By Paul Gipe 
Originally published on his blog at wind-works.org .
The world’s semiconductor manufacturers have now waded in with another of a cavalcade of recent reports on why feed-in tariffs are best for spurring investment and innovation in renewable energy.
The reports, papers, and briefing notes on the role of feed-in tariffs are starting to pile up. If reason alone won’t prevail in the North American policy debate maybe the sheer weight of reports will.
The latest is SEMI’s white paper Advancing a Sustainable Solar Future: Policy Principles and Recommended Best Practices for Solar Feed-in Tariffs .
SEMI (Semiconductor Equipment and Materials International) is the trade association representing the semiconductor industry. They’re not exactly bit players on the world stage of industrial development.
The association’s release by its PV Group announcing the report summarizes its contents succinctly.
“The White Paper shows that feed-in tariffs are the single best policy approach to spur growth of the PV industry. The continued spread of national feed-in tariffs that are stable, transparent, and substantial will fuel the rapid PV market growth the world requires and support new investment in the emerging solar economy.”
To reassure reviewers that SEMI was serious about its views on feed-in tariffs, the report opens with a specific statement that the trade group’s board of directors authorized the report.
As any good business report should, the white paper clearly states SEMI’s position. SEMI “supports the development of feed-in tariffs as the most effective means to ensure sustained growth for the PV industry and rapidly realize the benefits of large-scale solar energy deployment.”
Lest they be labeled cranks on the far margins of energy policy, SEMI was quick to note the “proliferation of feed-in tariffs” globally and that SEMI was “pleased to join other industry organizations that support feed-in tariffs, such as the International Solar Energy Society (ISES), the European Photovoltaic Industries Association, Solar Alliance, and many others.”
The heart of SEMI’s report are simple clear explanations of key design features of successful feed-in tariff policies that policy makers can emulate. These “best practices” include.
- tariffs differentiated by technology,
- tariffs based on the cost of generation,
- equitable rules on interconnection and the sale of generation,
- fixed-price tariffs with long-term contracts, and
- predictable degression of the tariffs over time.
The latter is particularly important for solar PV, the most expensive of the new renewable technology being developed today.

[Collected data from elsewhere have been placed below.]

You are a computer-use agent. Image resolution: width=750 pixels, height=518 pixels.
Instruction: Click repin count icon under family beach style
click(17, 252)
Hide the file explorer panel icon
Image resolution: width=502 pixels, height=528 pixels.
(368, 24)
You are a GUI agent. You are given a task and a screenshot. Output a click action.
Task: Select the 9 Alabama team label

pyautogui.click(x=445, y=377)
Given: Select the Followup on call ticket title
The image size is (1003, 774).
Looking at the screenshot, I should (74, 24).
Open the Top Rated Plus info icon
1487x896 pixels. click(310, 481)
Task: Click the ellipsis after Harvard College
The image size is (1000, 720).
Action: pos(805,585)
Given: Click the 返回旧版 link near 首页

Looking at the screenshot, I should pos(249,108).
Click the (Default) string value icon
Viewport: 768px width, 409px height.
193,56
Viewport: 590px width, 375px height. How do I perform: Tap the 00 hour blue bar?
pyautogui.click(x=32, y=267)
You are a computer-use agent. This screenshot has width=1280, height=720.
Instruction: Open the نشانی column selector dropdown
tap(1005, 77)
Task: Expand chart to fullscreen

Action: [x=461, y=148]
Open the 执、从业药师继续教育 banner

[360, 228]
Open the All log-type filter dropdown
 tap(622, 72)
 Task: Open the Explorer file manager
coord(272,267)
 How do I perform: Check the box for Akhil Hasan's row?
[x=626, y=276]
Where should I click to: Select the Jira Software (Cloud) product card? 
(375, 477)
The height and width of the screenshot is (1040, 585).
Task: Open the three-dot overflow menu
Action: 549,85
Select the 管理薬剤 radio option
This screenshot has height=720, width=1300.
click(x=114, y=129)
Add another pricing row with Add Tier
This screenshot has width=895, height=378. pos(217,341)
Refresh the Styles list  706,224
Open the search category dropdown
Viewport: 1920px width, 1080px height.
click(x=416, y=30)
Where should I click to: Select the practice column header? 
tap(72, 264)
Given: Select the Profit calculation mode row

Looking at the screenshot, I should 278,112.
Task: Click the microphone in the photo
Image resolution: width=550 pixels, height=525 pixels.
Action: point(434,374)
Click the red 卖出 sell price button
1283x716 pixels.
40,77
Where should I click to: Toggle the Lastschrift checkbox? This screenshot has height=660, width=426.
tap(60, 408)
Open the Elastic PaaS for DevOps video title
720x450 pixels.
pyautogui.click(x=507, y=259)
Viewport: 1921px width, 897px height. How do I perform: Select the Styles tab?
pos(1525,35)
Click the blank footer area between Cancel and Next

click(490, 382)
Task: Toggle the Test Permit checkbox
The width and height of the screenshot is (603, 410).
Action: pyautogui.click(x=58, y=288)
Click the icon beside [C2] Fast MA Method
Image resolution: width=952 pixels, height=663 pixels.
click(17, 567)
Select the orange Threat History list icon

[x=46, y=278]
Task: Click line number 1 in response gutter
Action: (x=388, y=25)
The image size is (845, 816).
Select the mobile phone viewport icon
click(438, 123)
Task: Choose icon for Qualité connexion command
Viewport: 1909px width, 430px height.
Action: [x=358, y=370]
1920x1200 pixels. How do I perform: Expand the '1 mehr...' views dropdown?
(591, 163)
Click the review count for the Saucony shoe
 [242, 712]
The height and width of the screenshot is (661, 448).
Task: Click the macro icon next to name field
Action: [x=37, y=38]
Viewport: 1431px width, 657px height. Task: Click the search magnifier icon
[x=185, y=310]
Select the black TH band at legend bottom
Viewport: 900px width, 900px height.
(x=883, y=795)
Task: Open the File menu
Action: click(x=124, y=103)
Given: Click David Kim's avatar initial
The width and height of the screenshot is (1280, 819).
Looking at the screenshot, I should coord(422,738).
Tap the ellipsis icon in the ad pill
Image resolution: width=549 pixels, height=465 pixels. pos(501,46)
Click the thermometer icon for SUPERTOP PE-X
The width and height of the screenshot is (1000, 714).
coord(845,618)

In North America, only Ontario, Vermont, and possibly Washington State come close to SEMI’s best practices requirements. Neither California’s so-called feed-in tariff nor the “voluntary” tariffs in the upper Midwest would qualify.
In addition to the best design practices, the report also summarizes the tariffs for solar PV worldwide. While most in the trade are aware of the solar PV tariffs in Germany, France, and Spain, many do not know that the former east block offer far more aggressive tariffs than typically found across North America outside Vermont and Ontario. Here’s a sample of tariffs from the former east block converted to US dollars with the contract terms.
- Bulgaria: $0.62/kWh, 25 years
- Croatia: $0.68/kWh, 12 years
- Czech Republic: $0.74/kWh, 20 years
- Slovakia: $0.41/kWh, 12 years
- Slovenia: $0.61/kWh, 15 years
Even more surprising is what some sunny European countries pay. These are countries that don’t get the same press attention as Spain.
- Italy: $0.71/kWh, 20 years
- Portugal: $0.62/kWh, 15 years
It should be reassuring to Ontarians that SEMI’s research confirms that the Ontario Power Authority’s tariff for rooftop systems less than 10 kW, $0.76 USD/kWh, while higher than anywhere else in North America, is substantially less than that being paid in sunny Italy and Portugal for an equivalent yield.
To reiterate their findings for both the media and policy makers, Dan Martin of SEMI’s PV Group emphasized in their release that “There is now broad consensus among both the renewable energy policy-making and the financial communities that feed-in tariffs are one of the most powerful solar energy policy tools available.”
Policy endorsements don’t get much stronger than that.
The question now becomes how long will we have to wait before the wind and geothermal industries issue similar unequivocal conclusions.